==== Records

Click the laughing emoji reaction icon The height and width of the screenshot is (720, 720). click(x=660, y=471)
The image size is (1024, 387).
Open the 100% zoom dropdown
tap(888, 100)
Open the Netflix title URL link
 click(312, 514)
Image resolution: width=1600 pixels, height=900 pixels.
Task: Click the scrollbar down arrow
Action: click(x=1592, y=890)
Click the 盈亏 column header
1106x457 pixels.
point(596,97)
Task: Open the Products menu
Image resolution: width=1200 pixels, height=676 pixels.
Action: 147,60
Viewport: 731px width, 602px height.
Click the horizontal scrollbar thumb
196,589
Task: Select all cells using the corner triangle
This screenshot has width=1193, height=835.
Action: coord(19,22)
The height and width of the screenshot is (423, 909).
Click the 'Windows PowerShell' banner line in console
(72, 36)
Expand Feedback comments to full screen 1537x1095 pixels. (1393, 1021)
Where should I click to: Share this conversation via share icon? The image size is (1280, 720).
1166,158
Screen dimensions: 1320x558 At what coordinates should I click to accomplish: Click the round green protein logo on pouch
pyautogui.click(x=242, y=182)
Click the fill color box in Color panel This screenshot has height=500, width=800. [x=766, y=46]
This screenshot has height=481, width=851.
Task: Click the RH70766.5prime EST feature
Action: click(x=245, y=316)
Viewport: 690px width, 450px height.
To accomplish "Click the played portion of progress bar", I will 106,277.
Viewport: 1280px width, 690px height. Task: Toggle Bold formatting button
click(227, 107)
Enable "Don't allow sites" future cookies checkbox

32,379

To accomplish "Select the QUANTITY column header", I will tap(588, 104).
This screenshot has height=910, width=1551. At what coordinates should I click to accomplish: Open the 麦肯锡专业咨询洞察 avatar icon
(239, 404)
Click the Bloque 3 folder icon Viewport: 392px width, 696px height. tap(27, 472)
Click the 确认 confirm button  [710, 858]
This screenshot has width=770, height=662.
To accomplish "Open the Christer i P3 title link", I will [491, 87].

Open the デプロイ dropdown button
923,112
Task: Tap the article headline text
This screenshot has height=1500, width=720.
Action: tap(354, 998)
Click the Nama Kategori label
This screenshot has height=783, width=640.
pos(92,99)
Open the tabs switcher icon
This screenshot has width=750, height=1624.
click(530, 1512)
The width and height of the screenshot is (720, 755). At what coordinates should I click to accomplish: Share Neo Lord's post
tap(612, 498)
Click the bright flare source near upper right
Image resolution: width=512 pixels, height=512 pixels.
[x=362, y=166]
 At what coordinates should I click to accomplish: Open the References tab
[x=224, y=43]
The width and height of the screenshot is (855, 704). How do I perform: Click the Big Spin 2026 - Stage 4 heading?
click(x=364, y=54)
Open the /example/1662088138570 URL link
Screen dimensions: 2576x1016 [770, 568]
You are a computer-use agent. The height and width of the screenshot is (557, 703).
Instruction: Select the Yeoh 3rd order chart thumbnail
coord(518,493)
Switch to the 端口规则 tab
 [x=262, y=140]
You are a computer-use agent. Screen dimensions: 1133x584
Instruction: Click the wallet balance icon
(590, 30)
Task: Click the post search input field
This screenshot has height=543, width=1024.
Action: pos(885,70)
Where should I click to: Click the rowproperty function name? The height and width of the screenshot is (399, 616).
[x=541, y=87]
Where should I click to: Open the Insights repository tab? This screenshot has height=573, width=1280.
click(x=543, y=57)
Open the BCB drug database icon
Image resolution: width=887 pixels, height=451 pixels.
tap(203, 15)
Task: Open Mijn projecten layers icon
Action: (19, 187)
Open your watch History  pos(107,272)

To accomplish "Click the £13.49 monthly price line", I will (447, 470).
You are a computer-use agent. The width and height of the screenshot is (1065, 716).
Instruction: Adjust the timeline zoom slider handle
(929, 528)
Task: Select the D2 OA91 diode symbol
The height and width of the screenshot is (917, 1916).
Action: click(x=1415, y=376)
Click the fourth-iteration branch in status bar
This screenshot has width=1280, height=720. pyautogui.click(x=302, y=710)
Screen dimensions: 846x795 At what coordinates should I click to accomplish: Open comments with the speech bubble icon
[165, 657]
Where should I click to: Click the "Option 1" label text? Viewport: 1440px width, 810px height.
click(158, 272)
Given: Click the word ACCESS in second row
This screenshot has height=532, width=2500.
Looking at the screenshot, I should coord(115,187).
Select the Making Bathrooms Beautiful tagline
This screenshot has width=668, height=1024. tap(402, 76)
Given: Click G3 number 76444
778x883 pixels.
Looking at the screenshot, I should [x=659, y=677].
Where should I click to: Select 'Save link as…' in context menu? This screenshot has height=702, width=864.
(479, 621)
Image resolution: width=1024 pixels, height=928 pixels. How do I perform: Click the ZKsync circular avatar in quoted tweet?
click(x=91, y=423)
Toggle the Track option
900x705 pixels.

========

Using the records above, repeat exactly the lines from the first one through the line with "Task: Open the Products menu".

Click the laughing emoji reaction icon The height and width of the screenshot is (720, 720). click(x=660, y=471)
The image size is (1024, 387).
Open the 100% zoom dropdown
tap(888, 100)
Open the Netflix title URL link
 click(312, 514)
Image resolution: width=1600 pixels, height=900 pixels.
Task: Click the scrollbar down arrow
Action: click(x=1592, y=890)
Click the 盈亏 column header
1106x457 pixels.
point(596,97)
Task: Open the Products menu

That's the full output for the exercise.